Authored by steakhal on Apr 19 2020, 9:53 AM.

Details

Summary

FalsePositiveRefutationBRVisitor had a bug where the constraints were not
properly collected thus crosschecked with Z3.
This patch demonstratest and fixes that bug.

Bug:
The visitor wanted to collect all the constraints on a BugPath.
Since it is a visitor, it stated the visitation of the BugPath with the node
before the ErrorNode. As a final step, it visited the ErrorNode explicitly,
before it processed the collected constraints.

In principle, the ErrorNode should have visited before every other node.
Since the constraints were collected into a map, mapping each symbol to its
RangeSet, if the map already had a mapping with the symbol, then it was skipped.

This behavior was flawed if:
We already had a constraint on a symbol, but az the end in the ErrorNode we have
a stricter constraint on that. Therefore, this visitor would not utilize that
stricter constraint during the crosscheck validation.

Diff Detail

Event Timeline

steakhal created this revision.Apr 19 2020, 9:53 AM

As turned out we don't even need a BugReporterVisitor for doing the crosscheck.
We should simply use the constraints of the ErrorNode since that has all the necessary information.

This should not be true. But we should definitely have a test case that proves this. The main idea is that unused symbols can be garbage collected. The problem is that the ErrorNode does not have any information about the symbols that were garbage collected earlier.
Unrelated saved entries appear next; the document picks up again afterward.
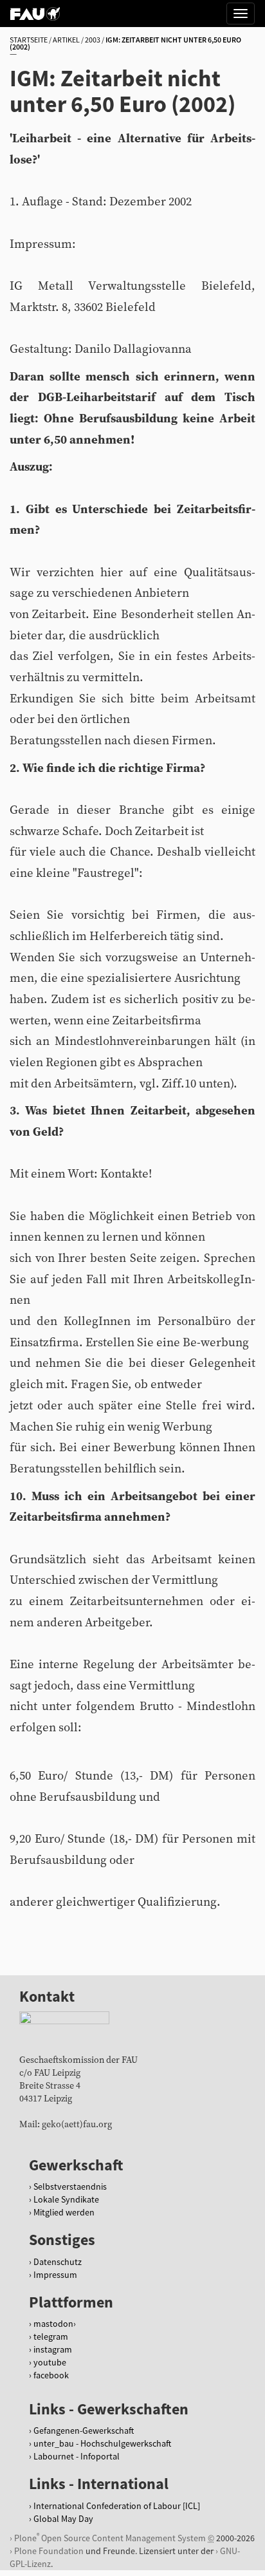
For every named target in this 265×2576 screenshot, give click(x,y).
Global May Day (63, 2518)
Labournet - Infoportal (76, 2456)
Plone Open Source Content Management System (110, 2538)
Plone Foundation (49, 2551)
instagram (52, 2349)
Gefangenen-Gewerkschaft (83, 2430)
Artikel (66, 39)
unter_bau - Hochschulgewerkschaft (102, 2443)
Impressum (55, 2274)
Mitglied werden (64, 2212)
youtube (49, 2362)
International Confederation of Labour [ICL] (116, 2506)
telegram (50, 2336)
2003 (92, 39)
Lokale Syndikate (66, 2199)
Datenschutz (57, 2262)
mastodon (53, 2323)
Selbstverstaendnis (70, 2186)
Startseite (29, 39)
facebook (51, 2375)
This is why we need the visitor.

As turned out we don't even need a BugReporterVisitor for doing the crosscheck.
We should simply use the constraints of the ErrorNode since that has all the necessary information.

This should not be true. But we should definitely have a test case that proves this. The main idea is that unused symbols can be garbage collected. The problem is that the ErrorNode does not have any information about the symbols that were garbage collected earlier. This is why we need the visitor.

You might be right. Could you give a short example to a garbage-collected symbol?
Either way, we need to fix the bug which I stated earlier.

I tried to create a unit-test for the bug, but I miserably failed.
To call the visitor::finalizeVisitor you would need almost the entire world. (A ExprEngine, a CompilerInstance, etc.)
I also considered a lit-test, though I really doubt that is the right tool for testing this.
Since we are constantly improving the checkers, we should not bake in a false-positive bugreport which is then invalidated by the Z3 visitor...

As turned out we don't even need a BugReporterVisitor for doing the crosscheck.
We should simply use the constraints of the ErrorNode since that has all the necessary information.

This should not be true. But we should definitely have a test case that proves this. The main idea is that unused symbols can be garbage collected. The problem is that the ErrorNode does not have any information about the symbols that were garbage collected earlier. This is why we need the visitor.

If a symbol is unused and garbage collected then that is not part of the path constraint that leads to the ErrorNode, is it? So why should we care about constraints on an unused symbol?

xazax.hun added a comment.EditedApr 20 2020, 2:01 AM

If a symbol is unused and garbage collected then that is not part of the path constraint that leads to the ErrorNode, is it? So why should we care about constraints on an unused symbol?

Unused means it is unused at a program point.
For example:

void f(int sym1, int sym2) {
  int sym3 = sym1 * sym2;
  if (!sym1)
    return;
  // Here sym1 is no longer used, it is garbage collected from the state.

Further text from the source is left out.